Farben aus der Natur - Möglichkeiten

Tipps und Tricks, um wunderschöne Farben aus der Natur zu gewinnen und zum Malen oder dem Färben von Textilien zu verwenden.


Die Natur bringt die schönsten und harmonischsten Farben hervor. Farben aus der Natur erfreuen unser Auge, heben die Stimmung und tun der Seele einfach gut. Am schönsten wäre es, die Farben einfach von draußen herein zu holen. Dies ist nicht so unmöglich wie es scheint. Naturfarben können zum Färben von Textilien, als Innenanstrich unserer Räume, als Außenanstrich von Gartenzaun und Schuppen sowie auch als Fassadenanstrich oder Putz genutzt werden. Als Anstrichfarbe haben sie oft noch zusätzliche gute Eigenschaften und wer den Putz seines Hauses mit mineralischen Pigmenten aus der Region wählt, kann sicher sein, dass sich sein Heim farblich perfekt in die Umgebung einfügt.


Farben selbst herstellen

Ölfarben, Kalkkaseinfarben, Lasurfarben und Temperafarben lassen sich einfach selbst mit Farben aus der Natur herstellen. Hierfür bieten sich mineralische Pigmente am besten an. Viele Pigmente und ebenso viele Rezepte zu ihrer Verwendung findet man zum Beispiel bei der Firma „Kremer Pigmente“. Die Bierlasur zum Beispiel ist eine der einfachsten Möglichkeit eine Lasurfarbe herzustellen, die sich für Holz, dass mit einem Ölanstrich vorbehandelt wurde oder bereits geölt ist, eignet.
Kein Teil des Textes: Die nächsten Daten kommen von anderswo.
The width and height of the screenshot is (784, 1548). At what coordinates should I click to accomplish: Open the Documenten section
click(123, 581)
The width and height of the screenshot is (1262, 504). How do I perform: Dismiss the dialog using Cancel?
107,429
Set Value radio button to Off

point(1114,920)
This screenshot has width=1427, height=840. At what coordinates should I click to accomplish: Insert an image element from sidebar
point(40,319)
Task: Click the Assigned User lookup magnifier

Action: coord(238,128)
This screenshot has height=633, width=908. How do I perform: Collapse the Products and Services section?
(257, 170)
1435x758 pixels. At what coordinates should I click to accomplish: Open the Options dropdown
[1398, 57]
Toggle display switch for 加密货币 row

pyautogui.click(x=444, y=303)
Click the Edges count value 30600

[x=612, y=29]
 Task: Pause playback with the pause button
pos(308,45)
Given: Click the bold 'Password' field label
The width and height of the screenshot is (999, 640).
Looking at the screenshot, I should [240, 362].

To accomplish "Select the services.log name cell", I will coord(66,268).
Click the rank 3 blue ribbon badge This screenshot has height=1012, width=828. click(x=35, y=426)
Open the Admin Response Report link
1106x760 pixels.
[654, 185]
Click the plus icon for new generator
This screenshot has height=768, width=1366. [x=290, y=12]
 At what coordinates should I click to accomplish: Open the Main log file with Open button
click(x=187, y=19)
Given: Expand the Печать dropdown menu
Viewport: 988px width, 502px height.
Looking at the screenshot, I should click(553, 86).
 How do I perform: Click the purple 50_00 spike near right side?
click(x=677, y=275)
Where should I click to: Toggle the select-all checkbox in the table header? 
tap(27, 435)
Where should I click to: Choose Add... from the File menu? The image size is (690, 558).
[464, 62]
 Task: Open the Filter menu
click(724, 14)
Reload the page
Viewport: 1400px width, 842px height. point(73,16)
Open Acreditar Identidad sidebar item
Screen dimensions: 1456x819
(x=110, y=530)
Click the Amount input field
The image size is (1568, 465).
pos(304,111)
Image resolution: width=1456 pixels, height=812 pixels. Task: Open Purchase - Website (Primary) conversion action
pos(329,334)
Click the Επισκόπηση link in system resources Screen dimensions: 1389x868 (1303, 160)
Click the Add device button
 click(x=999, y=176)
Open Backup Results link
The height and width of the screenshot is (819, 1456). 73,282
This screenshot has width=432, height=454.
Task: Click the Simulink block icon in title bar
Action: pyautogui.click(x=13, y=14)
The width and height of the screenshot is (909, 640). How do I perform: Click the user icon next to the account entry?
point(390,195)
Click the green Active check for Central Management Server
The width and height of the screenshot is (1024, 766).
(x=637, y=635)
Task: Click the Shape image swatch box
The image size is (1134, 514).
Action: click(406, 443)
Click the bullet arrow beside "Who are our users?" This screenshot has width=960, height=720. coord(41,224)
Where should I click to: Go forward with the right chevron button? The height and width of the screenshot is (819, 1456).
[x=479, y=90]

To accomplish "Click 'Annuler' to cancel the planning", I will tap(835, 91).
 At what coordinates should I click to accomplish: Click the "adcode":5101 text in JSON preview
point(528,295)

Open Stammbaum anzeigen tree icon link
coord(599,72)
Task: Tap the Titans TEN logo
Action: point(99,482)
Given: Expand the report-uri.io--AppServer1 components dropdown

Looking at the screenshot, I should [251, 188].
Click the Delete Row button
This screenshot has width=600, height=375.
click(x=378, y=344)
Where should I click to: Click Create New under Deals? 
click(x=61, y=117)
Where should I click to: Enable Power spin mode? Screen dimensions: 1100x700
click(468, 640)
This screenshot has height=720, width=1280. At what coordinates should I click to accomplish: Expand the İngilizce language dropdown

Hierfür werden lediglich 100g Pigment - am besten eignen sich hier Erden und Lehmpigmente wie Siena oder Umbra - mit einem Liter schalem Bier verrührt. Der Biergeruch verfliegt nach dem Trocknen.

Färben von Textilien
Auch zum Färben von Wolle und Seide eignen sich Farben aus der Natur hervorragend. Viele Pflanzen können selbst gesammelt werden und der Färbevorgang ist ein Erlebnis. Exotischere Pflanzen wie Krapp oder Rotholz kann man auch getrocknet erwerben. Wichtig ist, dass man sich beim Pflanzenfärben an Rezepten orientiert, um unangenehme Überraschungen zu vermeiden. So müssen Wolle und Seide in der Regel vorgebeizt werden, bevor es an den Färbevorgang geht. Nicht alle hierfür verwendeten Mittel sind gesundheitlich unbedenklich. Wer aus Liebe zur Natur mit Naturfarben färbt, sollte nicht auf Chrom oder Kadmiumhaltige Vorbeizen zurückgreifen zumal diese streng genommen auch als Sonder- beziehungsweise Giftmüll entsorgt werden müssen. Alaun- und Alaun-Weinstein Vorbeizen liefern auch sehr gute Ergebnisse und so bleiben die Farben aus der Natur auch in einem natürlichen Umfeld.

Sicherheitshinweise

Farben aus der Natur sind zwar wunderschön aber nicht immer gesundheitlich unbedenklich. So sind zum Beispiel Bleierze als Farbgeber mit Vorsicht zu genießen. Es lohnt sich hier, Rezepte mit allen verwendeten Zutaten gut zu prüfen und gegebenenfalls alle Sicherheitsrichtlinien zu verinnerlichen. Auch nicht alle zum Färben verwendeten Pflanzen sind ungiftig. Hier ist es wichtig, das zum Färben verwendete Kochgeschirr ausschließlich für die Pflanzenfarben zu reservieren und hinterher nicht mehr für Lebensmittel zu verwenden. Manche Farbnuancen werden auch erst durch die Zugabe von Eisen- oder Kupfersalzen erreicht. Je nachdem, welche Chemikalien man hier oder auch als Beize verwendet, muss das Wasser entsprechend entsorgt werden. Je nach Möglichkeiten zum sicheren Arbeiten oder zur Entsorgung kann es unter Umständen sinnvoller sein, auf eine entsprechende Farbe zu verzichten.

Buchempfehlungen

Um sich die Farben aus der Natur ins Haus oder in den Garten zu holen, haben G. Ziesemann, M. Krampfer und H. Knieriemen ein gutes Buch geschrieben: „Natürliche Farben – Anstriche und Verputze selber herstellen“. Zum Pflanzenfärben bietet sich „Wolle und Seide mit Naturstoffen färben“ von Dorothea Fischer an sowie „Wild Color“ von Jenny Dean, das allerdings in englischer Sprache abgefasst ist, an.